Back at the hotel everyone was just sitting down to their starters when I got the call to take my oral. Again, I don’t remember much about it except standing my ground on one or two points and admitting I didn’t know the answer to one or two of the questions.
So, from a delayed start of about 2.30pm I finally learned my fate at 8.55pm on Friday the thirteenth of May. I had passed. I received the congratulations of my assessors in stunned disbelief. Me, a fucking Master! Dan, Andrew, Thomas and Fredrik were actually smiling, so I guessed it was true.
I was ushered into the dining room where all the ‘loopers were having dinner. I am not sure if it was me or someone else that answered the question ‘well?’ but the reaction to the word Passed is one I will savor for years.
I had someone text Lasse to put him out of his misery and I phoned Heather with the good news.
I would like to thank everyone who sent their congratulations via Sexyloops, texts, pm’s and emails. There are also a hell of a lot of people I need to thank for making the whole thing possible, and I mean a hell of a lot of people. However, the standout person who started me on the road in the first place is Paul Arden. So blame him.
Not an auspicious day to take your test is it? Not that I am superstitious or anything but….bugger. It’s all going to be a bit of a rush as well. I land at about 11am and then have a one hour drive to be ready for a 1.30 start for the test itself.
How has my preparation gone? Good question. Honest answer is I don’t know. I know what I know, my casting is ok, I’m feeling pretty good about it but it is a step into the unknown so we will have to see how it goes.
I am scheduled to help test CCI’s the day after my test, I’m not sure how that works if I have failed the day before but as I know one or two who are being tested for their CCI I will only be an observer on a couple of them. The thing is I am more nervous about that than I am about taking my own test. How weird is that?
As part of my test I have to give a ten minute workshop, more a talk really, and my subject is Keeping it Simple and it’s to do with instructing rather than casting or fishing. Easy I thought. A week after I had been notified of my subject I realised Keeping it Simple is actually quite bloody difficult. I wonder how slowly I can talk and how many umm and ahh’s I can put in to fill ten minutes? The CCI candidates will certainly be relaxed by the time I finish. I will probably have to kick them awake to go out and take their test.

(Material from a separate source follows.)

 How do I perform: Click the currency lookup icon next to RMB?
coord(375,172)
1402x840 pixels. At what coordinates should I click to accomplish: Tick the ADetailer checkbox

I am getting a bit paranoid about injuring myself between now and next Friday (the 13th). I have a physical job and it’s quite easy to do something stupid and hurt yourself. I must have bruised my right hand somehow a day or two ago and it was giving me a problem casting yesterday, luckily it was gone this morning when I went out for an early morning session.
The BFCC are at the Sportfish do this weekend, I will be there tomorrow (Sunday). If you are there pop over and say Hi.
And finally, the good news. Roger has passed the GIAC assessment and is now a bona fida casting instructor. Bloody well done, you worked hard for it and deserve it. Good luck next weekend.